A report will be created in your root directory, (usually C:\ folder) in the form of “TDSSKiller.[Version][Date][Time]_log.txt”. Please copy and paste its contents on your next reply.

Pleas post back with
[]tdl_delete.txt
[
]TDSSKiller log
Any problems?

It gave me the same WARNING as with the first tdl_fix.sh time, about editing hd partion structure, that I might lose data and that backups will be made. But nothing about deleting this tdl… or anything. Ok? Should I type y?

Hi

Did you type the command or click on tdl_fix.sh?

I didn’t click the tdl_fix.sh, only went to tools-> open terminal and typed as you said bash tdl_fix.sh -delete, with spaces on the both side of tdl_fix.sh and pressed enter. What now?

Hi

After you type the command, hit enter, type y when prompted.
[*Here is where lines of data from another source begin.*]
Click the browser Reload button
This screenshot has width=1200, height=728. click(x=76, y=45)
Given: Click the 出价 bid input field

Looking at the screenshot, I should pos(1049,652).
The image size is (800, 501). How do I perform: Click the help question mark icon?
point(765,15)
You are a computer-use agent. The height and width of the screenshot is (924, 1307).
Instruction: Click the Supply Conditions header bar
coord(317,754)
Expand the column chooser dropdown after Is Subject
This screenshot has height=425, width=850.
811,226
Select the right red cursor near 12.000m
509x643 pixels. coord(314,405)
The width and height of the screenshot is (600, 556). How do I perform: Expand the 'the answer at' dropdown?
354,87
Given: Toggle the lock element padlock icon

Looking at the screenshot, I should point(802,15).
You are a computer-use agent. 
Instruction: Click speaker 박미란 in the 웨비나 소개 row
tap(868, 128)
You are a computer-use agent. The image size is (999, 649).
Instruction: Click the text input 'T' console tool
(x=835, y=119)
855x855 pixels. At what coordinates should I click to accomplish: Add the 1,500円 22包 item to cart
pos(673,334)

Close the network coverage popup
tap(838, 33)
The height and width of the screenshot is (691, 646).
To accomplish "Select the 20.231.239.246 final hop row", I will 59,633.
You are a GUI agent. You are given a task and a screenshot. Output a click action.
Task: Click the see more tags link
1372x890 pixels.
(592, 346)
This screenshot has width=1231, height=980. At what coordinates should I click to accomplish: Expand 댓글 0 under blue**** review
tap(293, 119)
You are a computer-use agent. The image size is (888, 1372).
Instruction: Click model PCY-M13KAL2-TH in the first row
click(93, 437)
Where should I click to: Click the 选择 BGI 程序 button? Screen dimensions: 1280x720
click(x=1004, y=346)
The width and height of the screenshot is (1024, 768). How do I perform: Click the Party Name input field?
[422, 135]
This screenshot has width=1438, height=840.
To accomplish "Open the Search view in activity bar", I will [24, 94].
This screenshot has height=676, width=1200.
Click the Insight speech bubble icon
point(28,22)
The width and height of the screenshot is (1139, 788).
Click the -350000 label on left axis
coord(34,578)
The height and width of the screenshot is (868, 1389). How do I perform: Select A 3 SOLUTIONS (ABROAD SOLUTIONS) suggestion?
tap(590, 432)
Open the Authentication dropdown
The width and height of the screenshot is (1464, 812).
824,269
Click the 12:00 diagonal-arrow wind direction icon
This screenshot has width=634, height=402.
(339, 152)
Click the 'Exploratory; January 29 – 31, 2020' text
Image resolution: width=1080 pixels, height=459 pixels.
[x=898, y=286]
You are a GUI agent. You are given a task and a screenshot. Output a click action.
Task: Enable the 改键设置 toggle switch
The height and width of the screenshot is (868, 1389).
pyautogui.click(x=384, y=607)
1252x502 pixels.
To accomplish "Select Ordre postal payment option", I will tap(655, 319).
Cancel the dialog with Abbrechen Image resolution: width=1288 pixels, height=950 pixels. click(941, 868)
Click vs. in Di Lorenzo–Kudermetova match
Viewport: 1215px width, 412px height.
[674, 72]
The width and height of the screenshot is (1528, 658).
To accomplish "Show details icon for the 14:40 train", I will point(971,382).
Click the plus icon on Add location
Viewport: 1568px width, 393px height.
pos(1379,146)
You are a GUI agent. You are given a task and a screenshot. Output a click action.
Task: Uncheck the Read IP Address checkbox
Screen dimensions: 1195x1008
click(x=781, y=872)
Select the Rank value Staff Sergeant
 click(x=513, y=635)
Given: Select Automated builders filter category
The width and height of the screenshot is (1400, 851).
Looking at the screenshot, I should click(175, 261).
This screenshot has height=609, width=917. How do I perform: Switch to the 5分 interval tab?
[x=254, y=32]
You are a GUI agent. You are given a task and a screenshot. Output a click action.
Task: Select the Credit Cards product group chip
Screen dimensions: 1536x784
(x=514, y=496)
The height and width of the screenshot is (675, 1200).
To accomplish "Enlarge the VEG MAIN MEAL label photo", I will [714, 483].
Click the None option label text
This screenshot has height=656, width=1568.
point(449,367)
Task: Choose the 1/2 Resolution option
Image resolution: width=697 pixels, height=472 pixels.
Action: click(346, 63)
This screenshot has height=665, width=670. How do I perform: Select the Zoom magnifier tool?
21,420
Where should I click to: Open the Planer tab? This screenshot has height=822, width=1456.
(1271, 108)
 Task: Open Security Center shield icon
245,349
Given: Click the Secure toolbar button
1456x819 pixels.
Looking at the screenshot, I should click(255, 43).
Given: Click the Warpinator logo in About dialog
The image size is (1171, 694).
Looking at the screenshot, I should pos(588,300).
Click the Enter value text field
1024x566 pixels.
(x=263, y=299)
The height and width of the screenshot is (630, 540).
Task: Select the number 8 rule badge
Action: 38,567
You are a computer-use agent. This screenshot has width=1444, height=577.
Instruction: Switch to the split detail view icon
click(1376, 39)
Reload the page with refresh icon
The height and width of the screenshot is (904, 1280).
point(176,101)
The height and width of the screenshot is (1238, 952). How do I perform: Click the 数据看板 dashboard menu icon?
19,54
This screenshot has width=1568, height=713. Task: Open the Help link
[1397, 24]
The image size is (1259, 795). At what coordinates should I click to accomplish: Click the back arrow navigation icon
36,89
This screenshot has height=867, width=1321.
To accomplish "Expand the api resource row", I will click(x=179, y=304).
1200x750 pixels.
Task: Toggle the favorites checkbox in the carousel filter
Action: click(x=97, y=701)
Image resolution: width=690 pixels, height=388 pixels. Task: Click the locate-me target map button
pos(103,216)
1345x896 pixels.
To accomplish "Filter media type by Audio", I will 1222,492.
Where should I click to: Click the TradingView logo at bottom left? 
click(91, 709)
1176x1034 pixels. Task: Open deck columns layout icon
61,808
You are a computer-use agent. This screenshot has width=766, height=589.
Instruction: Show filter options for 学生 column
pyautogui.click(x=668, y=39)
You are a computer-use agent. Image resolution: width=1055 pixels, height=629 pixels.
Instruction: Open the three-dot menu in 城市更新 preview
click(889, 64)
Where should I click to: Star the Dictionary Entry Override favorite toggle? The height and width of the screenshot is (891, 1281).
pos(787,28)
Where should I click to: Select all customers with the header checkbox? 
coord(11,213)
Okay, worked… the “deleting of hidden partion” was after that. hehe.
I’ll go on with the next step then. But here’s the tdl_delete.txt file…
Was this hidden partion something that this MBR rootkit created?
Avast MBR warning is still yet to come? Well it did pop up after all last time, even it took a bit longer than usually.
… to be continued.

Hi sofie99,

Yes the hidden partion was the infection. Avast may be alerting you of the presence of the partition or it’s associated files. the next tool you use should show the file if present.